Beginning with the line below that contains "The width and height of the screenshot is (1627, 834)." and ending with the line that contains "Given: Click the blue Help toolbar icon", copy every line exactly. Copy nothing else.

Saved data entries
- - - -
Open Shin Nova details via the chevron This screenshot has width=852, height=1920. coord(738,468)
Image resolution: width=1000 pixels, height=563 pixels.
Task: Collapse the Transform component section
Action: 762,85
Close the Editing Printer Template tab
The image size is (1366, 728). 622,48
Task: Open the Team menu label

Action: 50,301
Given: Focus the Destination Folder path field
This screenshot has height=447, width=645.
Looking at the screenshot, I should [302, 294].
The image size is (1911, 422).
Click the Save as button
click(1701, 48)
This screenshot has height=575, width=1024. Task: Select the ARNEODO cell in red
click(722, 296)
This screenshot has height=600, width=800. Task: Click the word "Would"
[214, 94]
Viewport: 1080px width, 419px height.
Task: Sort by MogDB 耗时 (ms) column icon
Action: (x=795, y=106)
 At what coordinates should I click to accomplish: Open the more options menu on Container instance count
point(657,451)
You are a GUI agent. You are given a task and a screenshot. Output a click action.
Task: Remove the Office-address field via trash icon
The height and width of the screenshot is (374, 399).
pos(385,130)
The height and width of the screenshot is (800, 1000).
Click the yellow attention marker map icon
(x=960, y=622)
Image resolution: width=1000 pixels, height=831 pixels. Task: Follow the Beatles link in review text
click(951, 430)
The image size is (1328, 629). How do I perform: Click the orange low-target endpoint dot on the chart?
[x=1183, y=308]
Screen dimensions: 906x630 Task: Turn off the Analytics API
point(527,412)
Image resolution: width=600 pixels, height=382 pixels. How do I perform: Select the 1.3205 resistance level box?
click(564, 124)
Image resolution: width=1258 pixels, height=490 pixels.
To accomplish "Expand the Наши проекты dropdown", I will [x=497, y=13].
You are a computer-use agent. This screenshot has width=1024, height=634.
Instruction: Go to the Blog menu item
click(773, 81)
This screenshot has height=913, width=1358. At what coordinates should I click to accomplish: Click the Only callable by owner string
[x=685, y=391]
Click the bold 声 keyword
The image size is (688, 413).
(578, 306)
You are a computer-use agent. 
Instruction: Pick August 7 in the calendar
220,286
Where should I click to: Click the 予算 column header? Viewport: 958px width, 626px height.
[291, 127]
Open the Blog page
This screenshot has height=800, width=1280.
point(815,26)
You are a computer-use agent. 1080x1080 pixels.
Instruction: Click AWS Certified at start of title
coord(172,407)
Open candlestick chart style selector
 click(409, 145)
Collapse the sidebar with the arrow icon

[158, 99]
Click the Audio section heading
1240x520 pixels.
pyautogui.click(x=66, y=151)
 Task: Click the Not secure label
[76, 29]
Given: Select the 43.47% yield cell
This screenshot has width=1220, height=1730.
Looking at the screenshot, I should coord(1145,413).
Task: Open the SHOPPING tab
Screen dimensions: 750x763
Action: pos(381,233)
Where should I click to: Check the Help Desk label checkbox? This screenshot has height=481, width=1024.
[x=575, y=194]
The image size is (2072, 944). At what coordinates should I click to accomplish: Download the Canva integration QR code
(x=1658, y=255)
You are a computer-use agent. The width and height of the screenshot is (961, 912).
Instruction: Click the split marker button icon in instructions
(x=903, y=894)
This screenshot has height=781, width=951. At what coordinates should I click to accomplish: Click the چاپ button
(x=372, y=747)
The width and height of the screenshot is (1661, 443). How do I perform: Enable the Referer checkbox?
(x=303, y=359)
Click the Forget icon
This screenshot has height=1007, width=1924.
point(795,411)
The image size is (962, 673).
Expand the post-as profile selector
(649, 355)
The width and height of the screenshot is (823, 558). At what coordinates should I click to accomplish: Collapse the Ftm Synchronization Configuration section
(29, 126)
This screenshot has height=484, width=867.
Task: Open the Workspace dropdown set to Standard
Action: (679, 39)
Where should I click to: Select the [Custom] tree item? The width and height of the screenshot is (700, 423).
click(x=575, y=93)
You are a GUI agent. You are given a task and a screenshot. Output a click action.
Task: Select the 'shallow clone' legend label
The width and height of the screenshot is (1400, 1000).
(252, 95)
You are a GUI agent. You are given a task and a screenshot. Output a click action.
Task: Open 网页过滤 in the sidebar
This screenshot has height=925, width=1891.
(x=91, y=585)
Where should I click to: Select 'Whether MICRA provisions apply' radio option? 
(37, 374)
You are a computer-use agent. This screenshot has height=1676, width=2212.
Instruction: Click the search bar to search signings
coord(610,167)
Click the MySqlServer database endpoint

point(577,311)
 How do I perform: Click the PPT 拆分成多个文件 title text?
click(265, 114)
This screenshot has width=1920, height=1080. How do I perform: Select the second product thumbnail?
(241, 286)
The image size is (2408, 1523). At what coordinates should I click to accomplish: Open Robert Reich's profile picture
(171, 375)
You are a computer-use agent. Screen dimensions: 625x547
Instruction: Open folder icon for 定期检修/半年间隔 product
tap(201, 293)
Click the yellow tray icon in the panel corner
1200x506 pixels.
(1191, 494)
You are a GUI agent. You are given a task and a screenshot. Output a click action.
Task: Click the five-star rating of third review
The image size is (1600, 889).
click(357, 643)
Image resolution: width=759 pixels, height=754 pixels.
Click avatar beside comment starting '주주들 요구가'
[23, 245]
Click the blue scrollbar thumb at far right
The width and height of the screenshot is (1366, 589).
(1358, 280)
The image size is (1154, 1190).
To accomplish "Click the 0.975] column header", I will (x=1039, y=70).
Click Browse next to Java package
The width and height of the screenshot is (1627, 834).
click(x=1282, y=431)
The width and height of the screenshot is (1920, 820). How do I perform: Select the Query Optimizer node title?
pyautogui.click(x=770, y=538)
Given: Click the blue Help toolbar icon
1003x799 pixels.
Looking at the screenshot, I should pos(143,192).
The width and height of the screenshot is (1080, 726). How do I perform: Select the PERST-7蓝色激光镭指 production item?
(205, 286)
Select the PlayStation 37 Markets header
- - - -
== Answer to this problem ==
The width and height of the screenshot is (1627, 834).
click(x=1282, y=431)
The width and height of the screenshot is (1920, 820). How do I perform: Select the Query Optimizer node title?
pyautogui.click(x=770, y=538)
Given: Click the blue Help toolbar icon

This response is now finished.